地上波では絶対に見ることのできない、笑わせ合戦が売りの『ドキュメンタル』(Amazonプライムビデオ HITOSHI MATSUMOTO Presents ドキュメンタル シーズン2)

「バラエティ番組で、こんなふうにゾクゾクしながら笑うのは、本当に何年ぶりだろう?」(カスタマーレビュー欄より)

アマゾンがプライム会員向けに配信しているお笑いコンテンツ『ドキュメンタル』がバカ受けし、現在、シーズン2が配信されている。

10人の芸人たちが密室内でガチの笑わせ合いバトルを繰り広げ(笑ったら退場)、最後に残ったひとりが賞金1000万円を手にするというドキュメンタリーバラエティなのだが、シーズン1はアマゾンのオリジナル番組の中で視聴数ナンバーワンを記録した。

地上波テレビでもバラエティは楽しめるが、いったい『ドキュメンタル』の何が視聴者の心をとらえたのか?

「地上波では考えられない“自由さ”“予定調和のなさ”“マニアックさ”が受けた」

と語るのはテレビ解説者の木村隆志氏だ。

「松本人志さんが企画したこの番組の売りは“演出なし”“編集なし”の撮りっぱなし番組です。

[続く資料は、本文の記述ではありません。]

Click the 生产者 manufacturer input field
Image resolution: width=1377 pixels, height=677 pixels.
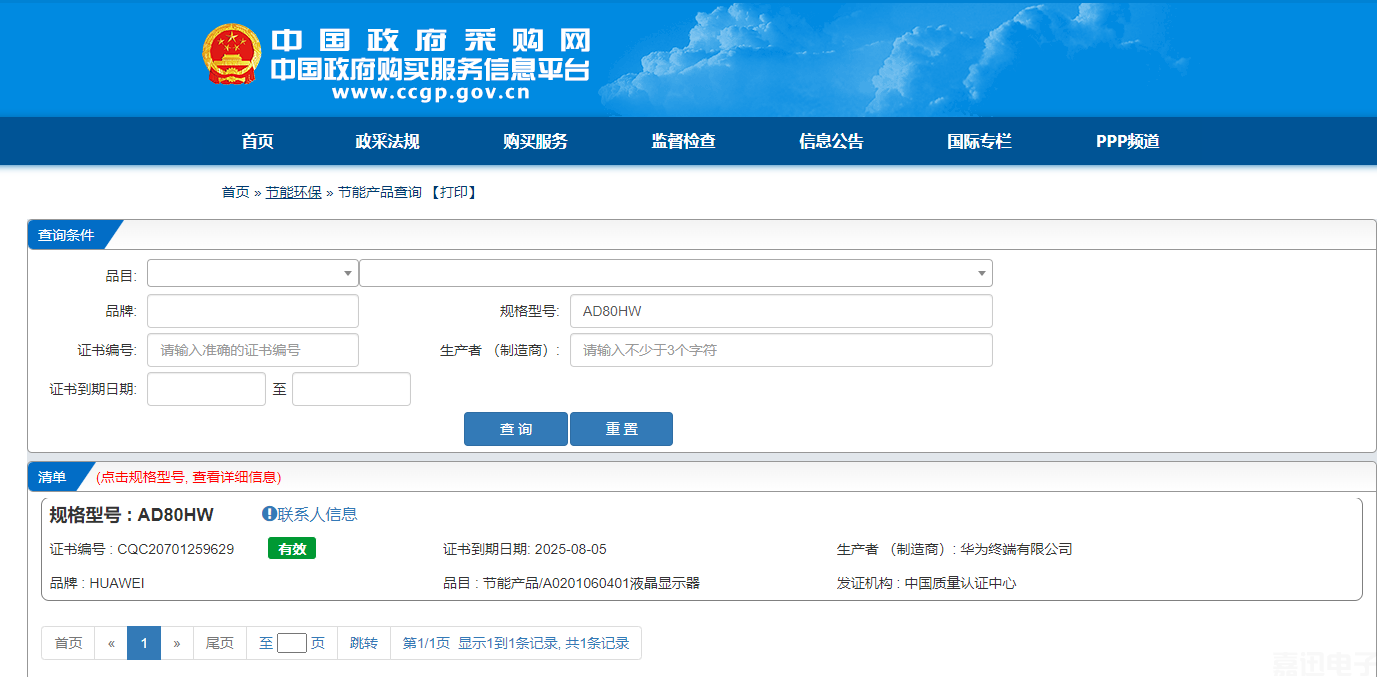tap(780, 350)
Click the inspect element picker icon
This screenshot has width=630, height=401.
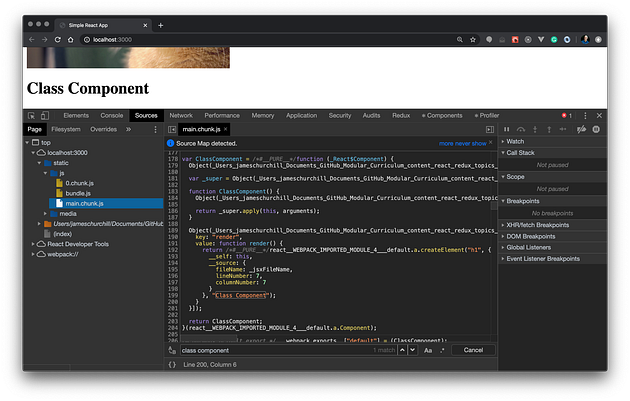click(31, 116)
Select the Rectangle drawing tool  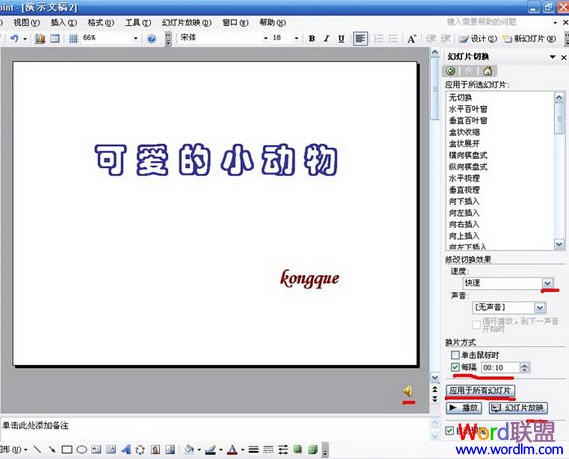(x=67, y=450)
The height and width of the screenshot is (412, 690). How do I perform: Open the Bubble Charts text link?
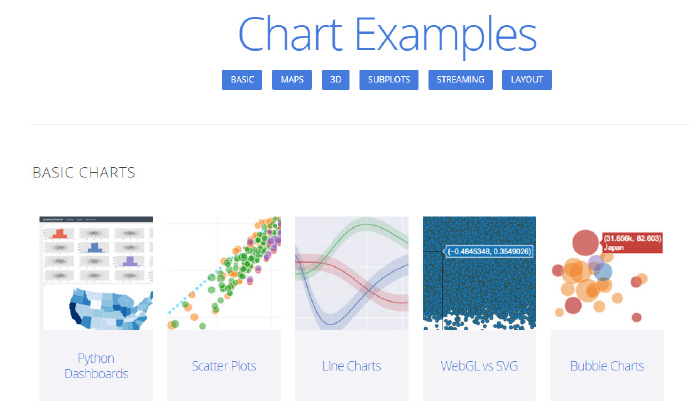click(607, 366)
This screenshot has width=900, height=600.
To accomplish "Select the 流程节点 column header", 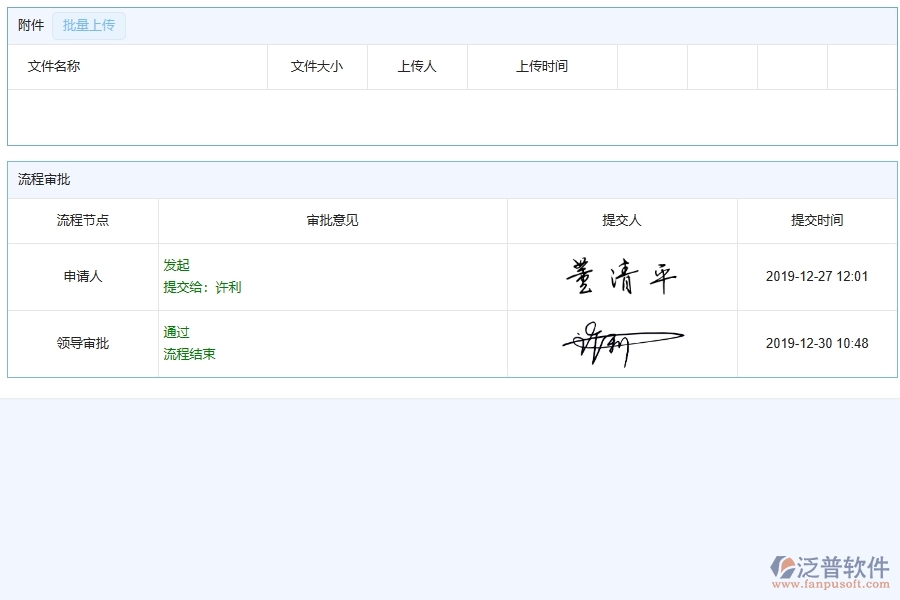I will tap(83, 220).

台本がなく、笑いを足したり、すべったネタをカットしたり、テロップで説明したりしない。そのため、芸人の底力が試される。しかも有料会員だけの独占配信だから、地上波のような規制も少なく、下ネタもやり放題。そんな番組が面白くないはずがありません」

『ドキュメンタル』を見たという地上波テレビ局のディレクターが真顔でうらやむ。

「あんな番組、一度でいいからつくってみたいですよ。今の地上波はメインの視聴者が50代以上の主婦なため、そこに受ける番組づくりを求められる。そうしないと視聴率が取れないからです。一方、『ドキュメンタル』のようなネット配信番組にはそんな縛りはない。ひたすら面白い番組だけを追求できる。テレビ業界には『面白いものをつくりたい』と思って入ってきてる人が圧倒的に多いわけで、規制のないネット番組は本当にうらやましいです」

シーズン2では、複数の芸人がイチモツぽろり寸前の激ヤバシーンもあるのだとか。前出の木村氏がバラエティ番組の未来をこう予言する。

「地上波のバラエティ番組は満遍なく視聴率を取るために、ダラダラとジャブのように小さな笑いを出していかなければいけない。しかもスポンサーの手前、下半身を露出するなど過激なことはできない。すると、だいたい同じような番組になってくる。そんな番組づくりに飽きた視聴者や制作者が『ドキュメンタル』のように自由度の高いネット配信番組へと移っていくかもしれません」

アマゾンプライム以外にもAbemaTVやNetflixなど、ネット配信サービスの顔ぶれは多彩になっている。そのうちに、「バラエティ番組はネット配信で見るもの」という時代になるのかも?